Stored data entries
▼▼▼
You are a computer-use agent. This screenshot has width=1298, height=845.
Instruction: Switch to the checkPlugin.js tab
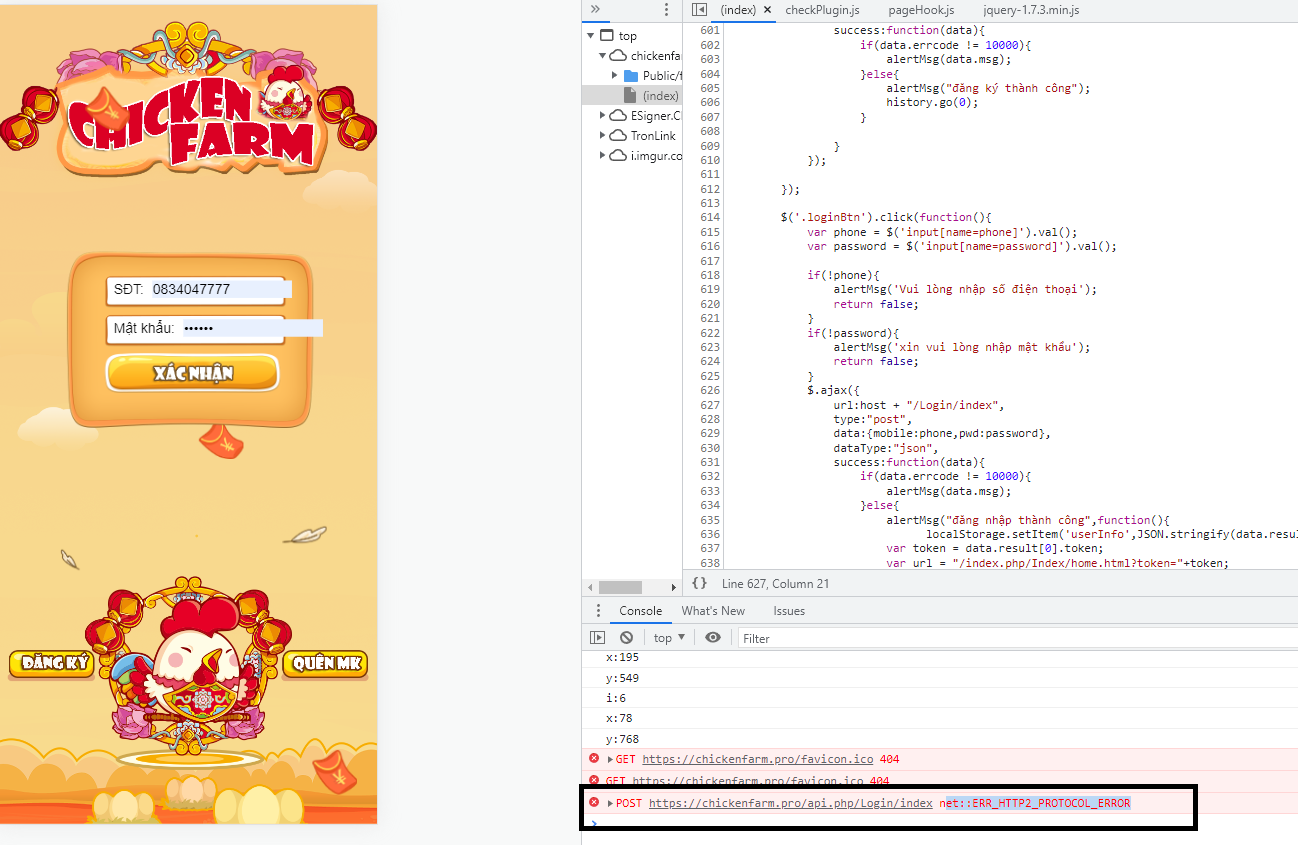(x=822, y=10)
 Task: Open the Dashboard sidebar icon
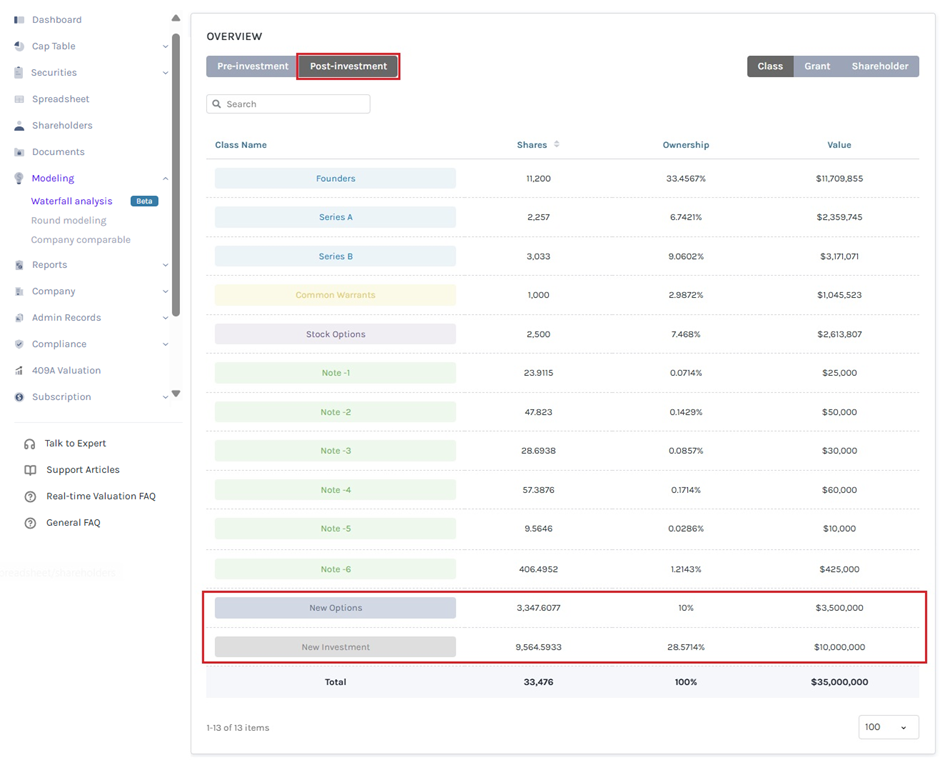[x=19, y=20]
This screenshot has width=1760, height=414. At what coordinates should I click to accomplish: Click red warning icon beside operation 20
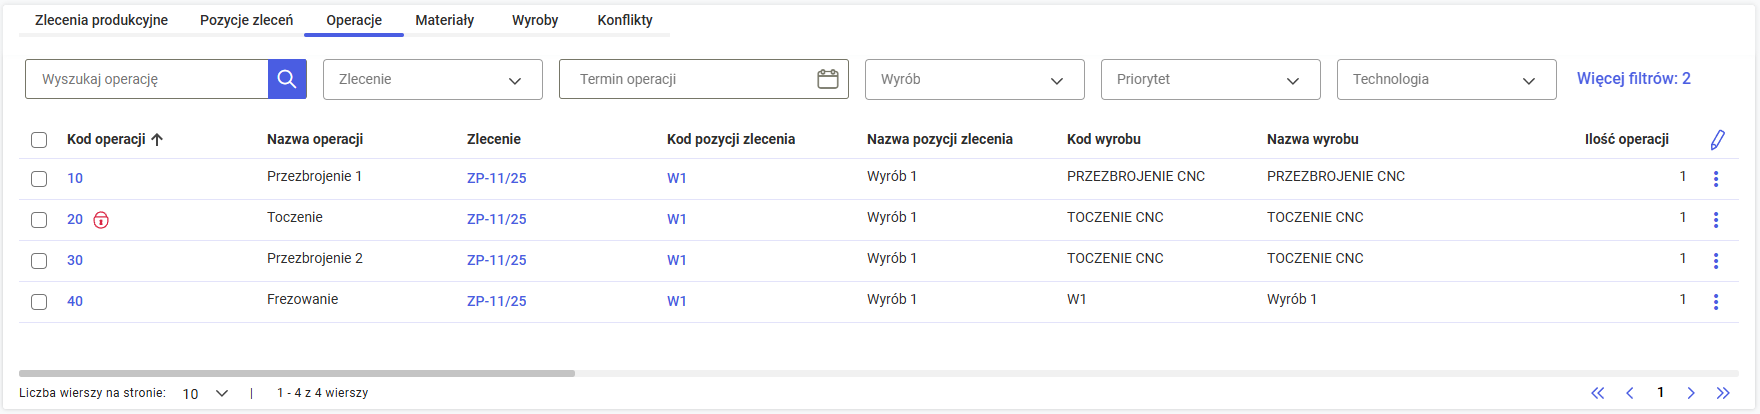[101, 220]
▲▲▲
WHAT NEEDS TO BE DONE
Repeat each entry above exactly, passing over any images.

ANSWER FOR THE TASK
You are a computer-use agent. This screenshot has width=1298, height=845.
Instruction: Switch to the checkPlugin.js tab
(x=822, y=10)
 Task: Open the Dashboard sidebar icon
[x=19, y=20]
This screenshot has width=1760, height=414. At what coordinates should I click to accomplish: Click red warning icon beside operation 20
[101, 220]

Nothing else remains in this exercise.